Crookes declares his innocence

Cricinfo staff

Derek Crookes has denied any wrongdoing © Getty Images

Derek Crookes, the former South African spinner, has expressed his dismay at allegations that he was involved in match-fixing in India in 2000. Crookes, 37, has allegedly been named as one of three cricketers involved in the match-fixing scandal during Herschelle Gibbs' questioning by Indian police in Delhi yesterday.

"I was shocked when I heard it, especially as I was cleared by the King Commission of any involvement in match-fixing," Crookes was quoted as saying by the South African website "I have never had anything to hide and gave evidence during the King Commission's hearings. I will be more than willing to make a statement, along with my legal team, to the Indian police. The only reason I can think of for them wanting to link me in some way to match fixing is that I opened the bowling on that day in Nagpur."

Crookes declared his innocence and maintained that he was told that he would open the bowling in the suspect Nagpur match six years ago. "Hansie Cronjé had told me earlier I would open the bowling. Afterwards it was said to have changed, but shortly before the match, Hansie told me again I would open," he said. "I did not find it strange because I had opened the bowling for Gauteng on occasions. I was always ready for a challenge and suspected nothing when Hansie told me about the plan. I had no idea that it might have something to do with match-fixing or that some guys would be betting on it."

Crookes felt he had no reason to travel to India to testify, and that the Indian police could come to South Africa if they had any questions.
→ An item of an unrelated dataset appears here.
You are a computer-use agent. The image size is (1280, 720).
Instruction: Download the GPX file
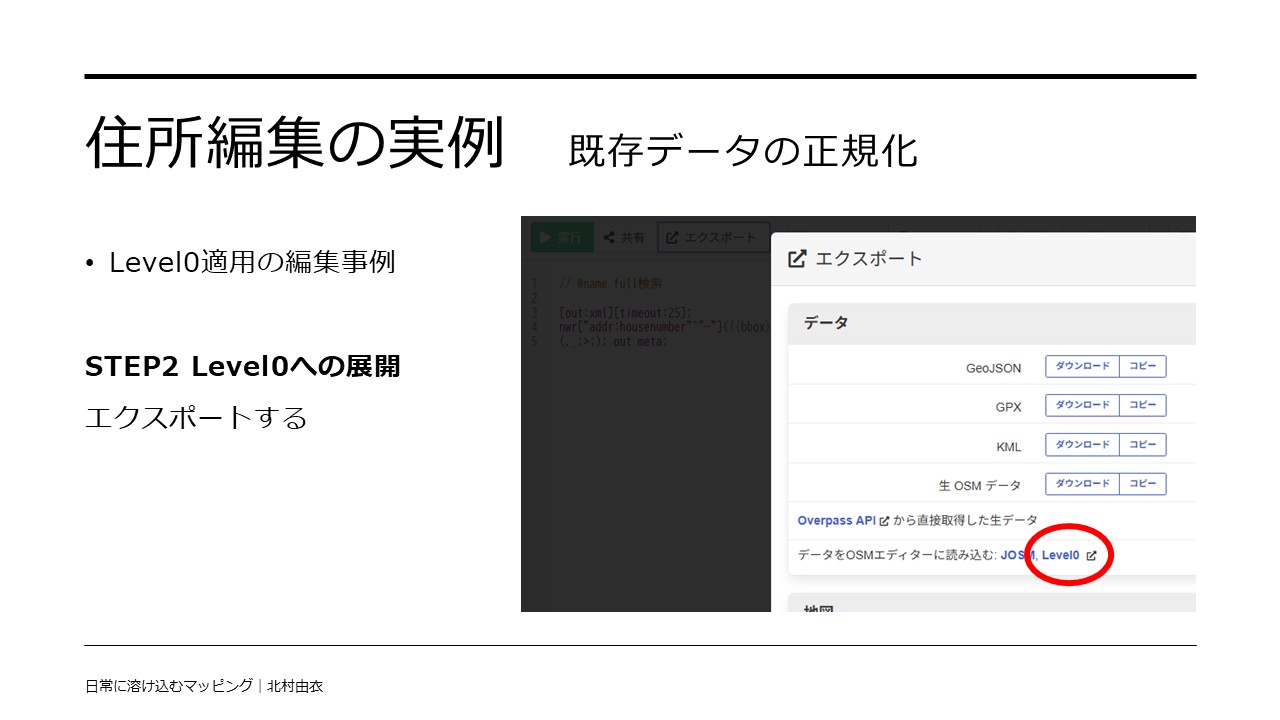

Gibbs, accompanied to New Delhi by his lawyer Peter Whelan, was questioned for two-and-half-hours about his alleged involvement in match-fixing. Both Gibbs and Whelan have denied they mentioned any names to the Indian police, and Whelan still awaited a copy of the questioning's transcriptions. Gordon Templeton, South Africa's media manager, was quick to add: "Matters are very sensitive at this stage and we dare not make a move before we are 100 per cent certain of our facts".

Gibbs will not be questioned during the Champions Trophy tournament.